*Text segment:*
◆ ◆ ◆ ◆ ◆

Kelly Leroy Mantle (born July 9, 1976), is an American actor, singer-songwriter, comedian, musician, drag queen, and reality television personality. Mantle appeared as a contestant on the sixth season of the reality TV show RuPaul's Drag Race.

Early life
Mantle was born to Larry James and Linda Lea Mantle in Oklahoma City but grew up in Cordell, Oklahoma. They have a brother, Garrette.

Mantle's uncle was professional baseball player Mickey Mantle, who played for the New York Yankees. Mantle graduated with a BFA in Theatre from the University of Oklahoma.

Career
After college, Mantle went to Chicago to begin a career as an actor. She acted in plays such as The Convention and Royal Flush. Lone Star/Laundry & Bourbon was the first production by OKRA Theatre, a theater company started by Mantle and her friend Tracy Parks, who directed the play.

In 1998, Mantle starred in the Chicago production of Charles Busch's play Vampire Lesbians of Sodom. After two years of living in Chicago, she moved to Los Angeles. She later auditioned for the Los Angeles production of Vampire Lesbians of Sodom, where she was scouted and signed by a talent agent.

In Los Angeles, Mantle became a member of the band Sex with Lurch, which was formed by singer Robbie Quinne and guitarist Bernard Yin. As part of the group, Mantle used the stage name "Brandy Warhol". The group disbanded in December 2002. Mantle later joined Quinne's follow-up band, the Barbarellatones.

◆ ◆ ◆ ◆ ◆

*Entries shown:*
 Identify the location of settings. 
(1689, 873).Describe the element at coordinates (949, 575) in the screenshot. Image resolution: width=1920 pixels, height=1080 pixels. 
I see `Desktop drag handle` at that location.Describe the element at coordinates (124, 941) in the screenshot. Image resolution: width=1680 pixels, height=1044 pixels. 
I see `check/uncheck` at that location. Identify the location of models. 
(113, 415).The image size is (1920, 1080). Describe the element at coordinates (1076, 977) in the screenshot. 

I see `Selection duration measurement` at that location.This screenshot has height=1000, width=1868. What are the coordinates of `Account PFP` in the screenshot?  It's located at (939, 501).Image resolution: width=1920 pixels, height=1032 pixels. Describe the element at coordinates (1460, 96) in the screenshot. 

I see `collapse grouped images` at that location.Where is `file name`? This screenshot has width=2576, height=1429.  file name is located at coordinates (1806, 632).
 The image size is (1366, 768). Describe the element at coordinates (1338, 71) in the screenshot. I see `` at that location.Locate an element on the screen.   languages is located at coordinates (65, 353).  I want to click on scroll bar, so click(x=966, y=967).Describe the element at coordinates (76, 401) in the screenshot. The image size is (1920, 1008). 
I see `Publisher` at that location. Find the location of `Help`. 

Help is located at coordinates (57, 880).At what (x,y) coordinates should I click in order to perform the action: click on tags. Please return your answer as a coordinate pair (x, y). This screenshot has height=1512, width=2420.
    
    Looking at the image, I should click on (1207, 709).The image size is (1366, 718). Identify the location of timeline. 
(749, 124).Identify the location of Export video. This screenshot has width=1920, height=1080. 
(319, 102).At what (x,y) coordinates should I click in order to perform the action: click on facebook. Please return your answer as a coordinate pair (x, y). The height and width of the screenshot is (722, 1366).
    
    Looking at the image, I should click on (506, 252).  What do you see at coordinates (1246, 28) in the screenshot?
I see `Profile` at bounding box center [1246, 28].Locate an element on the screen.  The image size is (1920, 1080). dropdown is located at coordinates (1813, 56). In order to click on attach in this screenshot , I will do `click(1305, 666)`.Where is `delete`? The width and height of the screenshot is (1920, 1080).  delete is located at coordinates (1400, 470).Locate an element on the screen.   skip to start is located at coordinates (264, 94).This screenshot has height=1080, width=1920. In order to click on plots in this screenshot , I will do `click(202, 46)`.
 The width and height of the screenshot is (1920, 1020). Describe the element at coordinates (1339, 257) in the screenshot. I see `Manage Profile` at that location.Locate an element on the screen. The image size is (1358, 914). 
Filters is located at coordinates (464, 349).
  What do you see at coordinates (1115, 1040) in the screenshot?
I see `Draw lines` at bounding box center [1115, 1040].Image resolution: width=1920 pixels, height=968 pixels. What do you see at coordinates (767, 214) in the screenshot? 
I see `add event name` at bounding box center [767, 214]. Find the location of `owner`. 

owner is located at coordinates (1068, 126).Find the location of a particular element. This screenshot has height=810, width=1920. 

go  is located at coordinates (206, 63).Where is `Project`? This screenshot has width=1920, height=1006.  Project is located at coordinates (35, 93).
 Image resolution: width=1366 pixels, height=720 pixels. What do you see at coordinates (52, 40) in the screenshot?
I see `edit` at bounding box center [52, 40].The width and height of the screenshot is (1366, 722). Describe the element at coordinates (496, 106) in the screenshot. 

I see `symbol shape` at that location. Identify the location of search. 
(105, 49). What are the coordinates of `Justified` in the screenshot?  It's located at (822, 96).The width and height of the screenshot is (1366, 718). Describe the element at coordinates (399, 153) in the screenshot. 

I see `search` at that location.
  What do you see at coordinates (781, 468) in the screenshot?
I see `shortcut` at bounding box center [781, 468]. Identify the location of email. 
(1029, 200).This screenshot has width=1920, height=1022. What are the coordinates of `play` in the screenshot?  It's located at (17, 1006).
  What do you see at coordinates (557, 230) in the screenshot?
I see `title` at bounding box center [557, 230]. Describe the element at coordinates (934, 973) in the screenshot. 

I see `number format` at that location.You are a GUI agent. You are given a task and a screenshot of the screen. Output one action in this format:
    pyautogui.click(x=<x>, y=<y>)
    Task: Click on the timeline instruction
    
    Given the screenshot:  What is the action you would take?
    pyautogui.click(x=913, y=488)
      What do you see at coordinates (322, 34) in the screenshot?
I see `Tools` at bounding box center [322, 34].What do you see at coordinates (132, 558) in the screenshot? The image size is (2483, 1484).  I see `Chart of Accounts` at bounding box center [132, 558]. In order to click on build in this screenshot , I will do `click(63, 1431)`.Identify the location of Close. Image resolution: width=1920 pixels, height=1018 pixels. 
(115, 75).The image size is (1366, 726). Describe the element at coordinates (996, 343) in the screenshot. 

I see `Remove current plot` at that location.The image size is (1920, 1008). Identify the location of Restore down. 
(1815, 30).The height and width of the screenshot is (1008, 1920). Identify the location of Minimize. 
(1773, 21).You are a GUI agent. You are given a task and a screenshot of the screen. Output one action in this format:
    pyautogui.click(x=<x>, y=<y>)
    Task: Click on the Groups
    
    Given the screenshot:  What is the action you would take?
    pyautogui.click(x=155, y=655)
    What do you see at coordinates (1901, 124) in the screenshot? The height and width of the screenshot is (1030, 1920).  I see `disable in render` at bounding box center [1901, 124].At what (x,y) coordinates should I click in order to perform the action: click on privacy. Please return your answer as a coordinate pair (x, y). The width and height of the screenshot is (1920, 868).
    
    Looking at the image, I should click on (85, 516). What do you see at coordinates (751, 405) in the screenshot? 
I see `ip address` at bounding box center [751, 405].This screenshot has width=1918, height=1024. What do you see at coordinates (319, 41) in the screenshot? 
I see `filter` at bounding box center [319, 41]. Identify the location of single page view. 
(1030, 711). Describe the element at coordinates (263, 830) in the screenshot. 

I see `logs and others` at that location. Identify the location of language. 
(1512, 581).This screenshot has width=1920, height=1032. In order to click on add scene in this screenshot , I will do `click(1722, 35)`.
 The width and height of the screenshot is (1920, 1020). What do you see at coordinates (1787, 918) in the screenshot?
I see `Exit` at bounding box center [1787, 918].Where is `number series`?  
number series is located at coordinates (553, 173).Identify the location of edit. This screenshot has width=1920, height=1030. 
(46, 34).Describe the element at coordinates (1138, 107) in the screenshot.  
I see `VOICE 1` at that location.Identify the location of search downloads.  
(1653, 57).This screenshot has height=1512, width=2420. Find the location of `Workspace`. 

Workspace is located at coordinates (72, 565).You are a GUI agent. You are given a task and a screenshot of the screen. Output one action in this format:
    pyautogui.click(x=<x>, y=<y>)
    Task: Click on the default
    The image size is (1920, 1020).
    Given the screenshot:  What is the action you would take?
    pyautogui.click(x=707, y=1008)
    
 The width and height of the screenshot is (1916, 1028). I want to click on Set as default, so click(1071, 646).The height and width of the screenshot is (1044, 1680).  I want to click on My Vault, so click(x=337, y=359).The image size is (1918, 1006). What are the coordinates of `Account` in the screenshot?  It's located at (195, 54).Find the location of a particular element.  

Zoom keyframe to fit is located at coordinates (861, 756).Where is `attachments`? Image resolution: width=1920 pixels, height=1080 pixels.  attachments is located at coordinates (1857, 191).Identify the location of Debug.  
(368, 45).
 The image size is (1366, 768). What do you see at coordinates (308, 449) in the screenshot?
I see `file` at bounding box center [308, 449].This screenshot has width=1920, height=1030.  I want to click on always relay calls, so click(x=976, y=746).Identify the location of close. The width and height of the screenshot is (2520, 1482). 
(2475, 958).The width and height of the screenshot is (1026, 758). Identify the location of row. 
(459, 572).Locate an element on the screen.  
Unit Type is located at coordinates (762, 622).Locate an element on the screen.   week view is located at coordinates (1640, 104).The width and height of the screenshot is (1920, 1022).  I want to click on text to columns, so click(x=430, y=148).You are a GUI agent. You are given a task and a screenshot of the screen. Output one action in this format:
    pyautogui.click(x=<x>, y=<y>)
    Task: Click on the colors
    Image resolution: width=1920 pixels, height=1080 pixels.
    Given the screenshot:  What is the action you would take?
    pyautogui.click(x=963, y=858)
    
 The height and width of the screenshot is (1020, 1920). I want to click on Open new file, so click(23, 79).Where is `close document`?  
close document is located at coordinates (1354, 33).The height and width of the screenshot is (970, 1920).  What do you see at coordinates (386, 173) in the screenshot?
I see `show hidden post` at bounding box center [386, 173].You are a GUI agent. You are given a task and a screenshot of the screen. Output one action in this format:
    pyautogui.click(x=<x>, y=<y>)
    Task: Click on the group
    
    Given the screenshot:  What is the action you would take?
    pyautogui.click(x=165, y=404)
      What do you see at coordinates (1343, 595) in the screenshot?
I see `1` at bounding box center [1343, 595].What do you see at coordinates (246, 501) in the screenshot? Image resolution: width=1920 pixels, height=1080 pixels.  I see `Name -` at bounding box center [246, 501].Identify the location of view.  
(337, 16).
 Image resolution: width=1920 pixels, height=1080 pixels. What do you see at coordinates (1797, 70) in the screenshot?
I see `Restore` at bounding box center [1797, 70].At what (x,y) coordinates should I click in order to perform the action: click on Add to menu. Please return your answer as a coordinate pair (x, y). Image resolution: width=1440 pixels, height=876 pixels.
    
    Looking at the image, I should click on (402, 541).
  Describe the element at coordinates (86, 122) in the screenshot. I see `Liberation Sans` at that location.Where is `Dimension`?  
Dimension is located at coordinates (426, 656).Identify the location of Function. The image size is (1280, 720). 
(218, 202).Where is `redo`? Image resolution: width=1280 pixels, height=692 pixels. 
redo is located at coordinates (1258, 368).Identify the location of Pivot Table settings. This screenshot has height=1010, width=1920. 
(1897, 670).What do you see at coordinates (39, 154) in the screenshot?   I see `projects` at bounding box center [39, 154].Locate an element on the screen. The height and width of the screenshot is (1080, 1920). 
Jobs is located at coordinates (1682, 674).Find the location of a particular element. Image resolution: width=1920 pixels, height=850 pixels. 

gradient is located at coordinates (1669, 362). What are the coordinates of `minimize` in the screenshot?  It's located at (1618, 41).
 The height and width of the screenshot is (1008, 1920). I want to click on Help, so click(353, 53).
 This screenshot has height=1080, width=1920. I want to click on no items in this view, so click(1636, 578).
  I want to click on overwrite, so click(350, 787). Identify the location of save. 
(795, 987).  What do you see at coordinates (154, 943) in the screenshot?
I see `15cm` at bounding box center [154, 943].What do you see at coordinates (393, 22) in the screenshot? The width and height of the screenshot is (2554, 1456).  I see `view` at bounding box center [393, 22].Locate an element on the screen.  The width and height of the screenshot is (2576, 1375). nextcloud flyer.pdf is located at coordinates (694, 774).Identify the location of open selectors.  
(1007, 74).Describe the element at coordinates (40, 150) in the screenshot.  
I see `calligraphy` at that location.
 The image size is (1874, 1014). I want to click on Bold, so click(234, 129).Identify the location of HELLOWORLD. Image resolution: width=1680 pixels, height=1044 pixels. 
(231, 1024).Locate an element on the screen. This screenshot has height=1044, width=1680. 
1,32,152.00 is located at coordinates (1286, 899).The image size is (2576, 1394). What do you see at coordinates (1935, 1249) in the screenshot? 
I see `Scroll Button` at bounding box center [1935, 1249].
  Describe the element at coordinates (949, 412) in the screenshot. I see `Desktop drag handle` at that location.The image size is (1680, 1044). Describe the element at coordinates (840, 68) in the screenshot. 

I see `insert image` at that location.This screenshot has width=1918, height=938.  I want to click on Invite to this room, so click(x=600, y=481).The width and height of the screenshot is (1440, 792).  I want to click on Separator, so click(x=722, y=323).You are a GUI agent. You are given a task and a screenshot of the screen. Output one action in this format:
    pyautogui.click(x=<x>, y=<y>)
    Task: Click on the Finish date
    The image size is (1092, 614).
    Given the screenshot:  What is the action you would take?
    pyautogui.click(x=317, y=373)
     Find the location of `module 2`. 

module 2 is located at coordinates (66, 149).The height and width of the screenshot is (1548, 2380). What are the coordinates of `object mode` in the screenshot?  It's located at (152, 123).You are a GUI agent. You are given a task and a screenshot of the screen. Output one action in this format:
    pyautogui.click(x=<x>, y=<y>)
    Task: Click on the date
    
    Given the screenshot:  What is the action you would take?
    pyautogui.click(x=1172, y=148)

◆ ◆ ◆ ◆ ◆

*Required actions:*
• a. Answer these from the Kelly Mantle biography:
(i) In which town did Mantle grow up?
(ii) Who directed Lone Star/Laundry & Bourbon?
(iii) What stage name did Mantle use in Sex with Lurch?
• b. Carry on the Kelly Mantle biography, starting after its final sentence about the Barbarellatones.
The rows have no connection to the Kelly Mantle biography.

*Exercise responses:*
• a.
(i) Cordell, Oklahoma
(ii) Tracy Parks
(iii) "Brandy Warhol"

• b.
Mantle was also a member of the band Tranzkuntinental. The band was started by Charlie Paulson and Xander Smith and features drag queens Detox, Rhea Litré, Vicky Vox, and Willam Belli.

Currently, Mantle is a member of the band the Rollz Royces with Tammie Brown and Michael Catti. Mantle and Catti have appeared in Tammie Brown's Christmas show Holiday Sparkle at Fubar in West Hollywood.

In 2014 Mantle starred in Confessions of a Womanizer with Gary Busey. The film was released in 2016. Mantle, who is genderfluid, made history when the film's producers sought both supporting actor and supporting actress consideration for her performance and The Academy granted the request.

Mantle starred as Sheila on both seasons of the OutTV and Amazon Prime sitcom The Browns alongside Tammie Brown and in 2022 supported Trixie and Katya on their tour Trixie and Katya Live.

RuPaul's Drag Race
In December 2013, Logo announced that Mantle was among fourteen drag queens who would be competing on the sixth season of RuPaul's Drag Race. She was eliminated in the first episode, lip-synching to Express Yourself against Vivacious.

Discography

Albums
 Ever Changing (2002)
 Rock-N-Glow (2004)
 Satellite Baby (2006)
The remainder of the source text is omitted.